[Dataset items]
━━━━━━━━━━━━━━━━━━━━━━━━━━━━━━

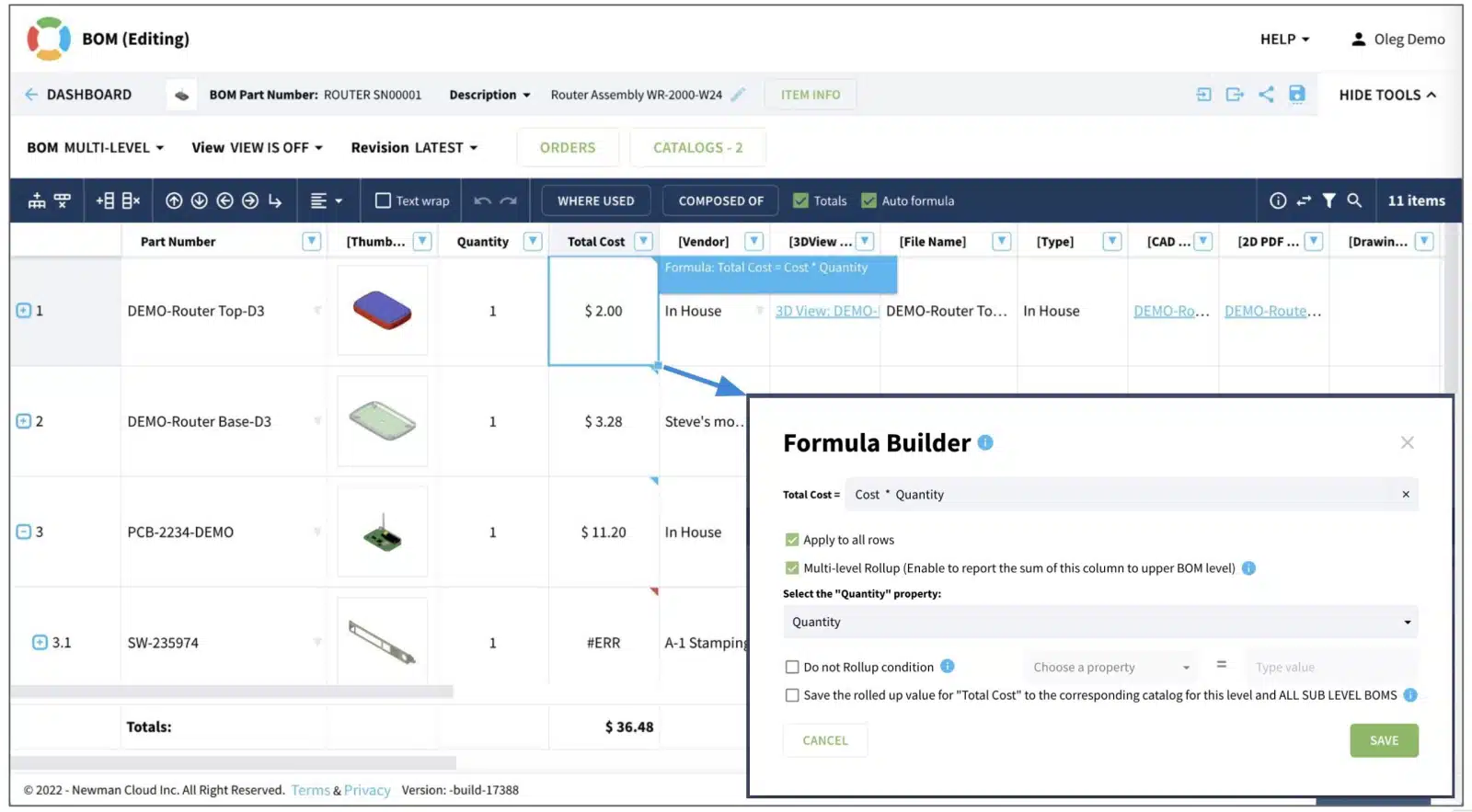Screen dimensions: 1472x812
Task: Tick the Do not Rollup condition checkbox
Action: tap(792, 667)
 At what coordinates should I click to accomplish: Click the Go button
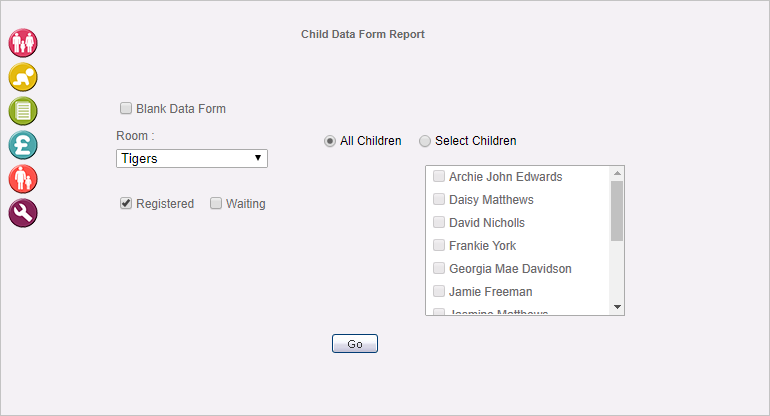[x=355, y=344]
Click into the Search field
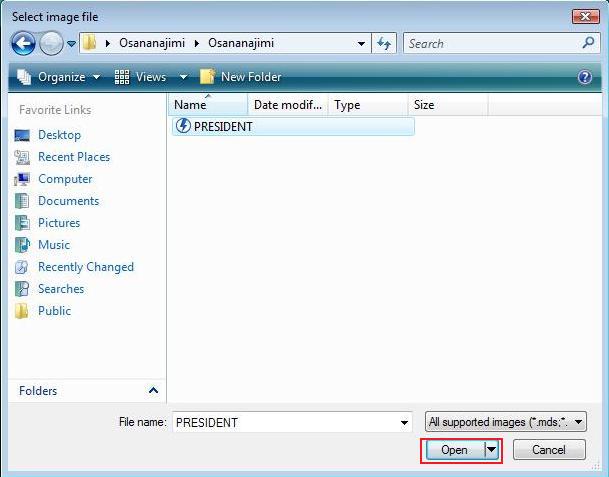The width and height of the screenshot is (609, 477). pos(490,44)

━━━━━━━━━━━━━━━━━━━━━━━━━━━━━━

[Work to be completed] Exactly the lines from the one holding "At what coordinates" through the last line of the entries, both included, are to be duplicated; leave the pictures out.

[Solution]
 At what coordinates should I click to accomplish: Click the Go button
[x=355, y=344]
Click into the Search field
The width and height of the screenshot is (609, 477). pos(490,44)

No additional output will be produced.